L'HOMME RÉGÉNÉRÉ
Traduction de L'Esprit et la Prière, de William Law
Voici l'état de l'homme régénéré; l'étincelle sainte de la nature divine détermine en l'homme un désir naturel, ardent et presque infini de la lumière éternelle d'où il est sorti. Cette étincelle tend vers Dieu parce qu'elle vient de Dieu.
D'autre part, Dieu considéré en dehors de l'âme humaine est un courant d'amour infini et immua-ble. Il désire notre âme, pour l'unir à Lui et lui faire partager Ses richesses et Ses magnificences. Cet amour de Dieu pour nous est si grand qu'Il a donné Son Fils unique pour prendre la nature humaine déchue, afin que par cette union mysté-rieuse du divin et de l'humain tous les ennemis de l'âme humaine soient vaincus et que chacun de nous reçoive la force d'être recréé conformément à la ressemblance de Dieu. L'Écriture sainte est l'histoire de cet amour.

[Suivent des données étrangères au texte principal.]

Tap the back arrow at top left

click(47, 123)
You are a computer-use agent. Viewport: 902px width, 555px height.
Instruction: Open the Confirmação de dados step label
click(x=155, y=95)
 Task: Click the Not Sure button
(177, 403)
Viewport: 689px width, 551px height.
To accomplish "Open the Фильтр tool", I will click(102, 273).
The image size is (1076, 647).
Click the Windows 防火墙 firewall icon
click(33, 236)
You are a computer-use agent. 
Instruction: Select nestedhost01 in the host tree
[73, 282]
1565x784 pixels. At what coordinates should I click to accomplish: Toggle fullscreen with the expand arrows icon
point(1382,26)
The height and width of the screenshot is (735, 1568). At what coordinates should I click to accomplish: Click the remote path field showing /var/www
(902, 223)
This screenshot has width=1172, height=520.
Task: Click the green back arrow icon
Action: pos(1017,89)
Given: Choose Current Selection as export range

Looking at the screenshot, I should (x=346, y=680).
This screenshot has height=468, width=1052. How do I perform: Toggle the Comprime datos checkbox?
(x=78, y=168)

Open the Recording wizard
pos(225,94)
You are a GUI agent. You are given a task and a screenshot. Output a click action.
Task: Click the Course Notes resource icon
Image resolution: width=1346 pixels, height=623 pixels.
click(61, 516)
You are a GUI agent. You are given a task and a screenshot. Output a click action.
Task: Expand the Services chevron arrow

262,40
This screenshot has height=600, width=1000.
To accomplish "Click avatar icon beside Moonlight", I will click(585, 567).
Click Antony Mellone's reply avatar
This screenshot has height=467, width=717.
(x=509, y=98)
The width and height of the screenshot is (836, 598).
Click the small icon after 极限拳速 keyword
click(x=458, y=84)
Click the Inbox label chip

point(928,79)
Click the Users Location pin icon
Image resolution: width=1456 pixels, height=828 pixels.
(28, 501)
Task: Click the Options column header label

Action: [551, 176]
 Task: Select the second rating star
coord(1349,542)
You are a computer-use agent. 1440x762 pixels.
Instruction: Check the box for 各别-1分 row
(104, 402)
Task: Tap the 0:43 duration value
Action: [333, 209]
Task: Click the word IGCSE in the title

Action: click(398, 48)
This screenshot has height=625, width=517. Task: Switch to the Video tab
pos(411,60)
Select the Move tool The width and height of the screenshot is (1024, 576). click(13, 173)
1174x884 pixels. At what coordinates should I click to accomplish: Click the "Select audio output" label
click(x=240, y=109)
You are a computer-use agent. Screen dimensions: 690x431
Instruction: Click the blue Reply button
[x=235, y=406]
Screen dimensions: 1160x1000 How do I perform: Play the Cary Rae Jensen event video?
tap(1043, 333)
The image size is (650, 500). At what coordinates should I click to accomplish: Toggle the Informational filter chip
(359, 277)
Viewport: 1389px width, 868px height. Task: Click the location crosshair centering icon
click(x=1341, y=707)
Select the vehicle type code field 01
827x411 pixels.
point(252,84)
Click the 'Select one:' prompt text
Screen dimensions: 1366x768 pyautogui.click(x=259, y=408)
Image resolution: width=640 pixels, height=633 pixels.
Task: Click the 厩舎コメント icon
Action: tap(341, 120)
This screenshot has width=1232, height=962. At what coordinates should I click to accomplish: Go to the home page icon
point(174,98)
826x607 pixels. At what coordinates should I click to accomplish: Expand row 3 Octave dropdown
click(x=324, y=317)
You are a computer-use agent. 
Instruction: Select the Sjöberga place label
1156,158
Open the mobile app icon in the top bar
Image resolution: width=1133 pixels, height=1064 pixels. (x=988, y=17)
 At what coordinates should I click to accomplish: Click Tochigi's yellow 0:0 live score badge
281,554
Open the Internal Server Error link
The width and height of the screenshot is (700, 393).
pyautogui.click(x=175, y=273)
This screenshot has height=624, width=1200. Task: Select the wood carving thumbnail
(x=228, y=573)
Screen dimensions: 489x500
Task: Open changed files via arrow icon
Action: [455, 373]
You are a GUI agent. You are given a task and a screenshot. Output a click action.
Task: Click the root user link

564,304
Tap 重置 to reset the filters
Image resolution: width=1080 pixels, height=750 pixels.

Intérieurement, nous possédons la graine de la vie divine, graine vivante et désirant sans cesse germer et fructifier; extérieurement nous avons Jésus-Christ, soleil et justice rayonnant sur cette graine, pour l'évertuer et la vivifier, agissant sur elle comme fait le soleil physique sur les plantes de cette terre.
Un grain de blé renferme la lumière et l'air de ce monde. C'est le secret de sa vie, sa force de croissance. Par là il possède une tendance constante à s'unir à l'océan de lumière et d'air d'où il provient. D'autre part, cet océan possède la même tendance à se réunir à cette parcelle de lui-même cachée dans la graine. Par ce désir réciproque d'unification, la vie végétale prend naissance et développe ses propriétés et ses puissances.
Mais remarquons que ce double désir n'aura point de fruit si l'enveloppe et la partie grossière de la graine ne se putrifient dans la terre. Sans cela, la vie qui y est incluse ne peut venir au jour.
Le lecteur fera sans peine l'application de cet exemple. Je ferai remarquer seulement la véritable raison et la nécessité absolue de cette mort à nous-mêmes et au monde. Cette abnégation n'est pas un joug assujetti par la volonté de Dieu, ni une punition, ni une invention de cervelles monacales. Ce sont des choses aussi nécessaires à notre but que la mort de la graine est nécessaire à la croissance du germe.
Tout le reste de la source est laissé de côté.